Businesses and government share in support of ICT expansion

The ICT sector is growing rapidly in terms of numbers connected, speeds attained and services provided. The industry as a whole is by far the largest and most sophisticated on the continent, contributing around 6% to GDP. Robust growth has benefitted in part from strong government support and high levels of corporate consumption; however, it has also faced challenges with last-mile linkages and infrastructure constraints. South Africa is working to expand broadband access and for good reason: a 2010 World Bank study found a 10% rise in broadband penetration in low-to-middle-income countries led to a 1.38 percentage point increase in GDP.

Government Shuffles 

The ICT sector is governed by the 2005 Electronic Communications Act (ECA) and regulated by the Independent Communications Authority of South Africa (ICASA). After the May 2014 election, President Jacob Zuma restructured the overseeing ministry, splitting its various functions into two bodies: the Department of Communications (DoC) and the Department of Telecoms and Postal Services (DTPS). The DoC joins remnants of the Government Communication and Information Systems unit with Brand South Africa, the Media Development and Diversity Agency, ICASA and the South African Broadcasting Corporation.

────────────────

THE TASKS
1. Translate this sentence from the ICT passage into Spanish: "The ICT sector is governed by the 2005 Electronic Communications Act (ECA) and regulated by the Independent Communications Authority of South Africa (ICASA)."
2. According to the ICT passage, roughly what share of GDP does the industry contribute?
3. From the ICT passage, reproduce word for word the part that begins at the words "The ICT sector is growing" and ends after "increase in GDP.".
The listing comes from a different source than the ICT passage.

INFORMATION PROVIDED
────────────────

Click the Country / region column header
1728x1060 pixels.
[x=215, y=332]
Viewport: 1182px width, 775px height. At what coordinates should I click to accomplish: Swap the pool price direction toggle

────────────────

TASK-BY-TASK SOLUTIONS
1. El sector de las TIC se rige por la Ley de Comunicaciones Electrónicas de 2005 (ECA) y está regulado por la Autoridad Independiente de Comunicaciones de Sudáfrica (ICASA).

2. Around 6%.

3.
The ICT sector is growing rapidly in terms of numbers connected, speeds attained and services provided. The industry as a whole is by far the largest and most sophisticated on the continent, contributing around 6% to GDP. Robust growth has benefitted in part from strong government support and high levels of corporate consumption; however, it has also faced challenges with last-mile linkages and infrastructure constraints. South Africa is working to expand broadband access and for good reason: a 2010 World Bank study found a 10% rise in broadband penetration in low-to-middle-income countries led to a 1.38 percentage point increase in GDP.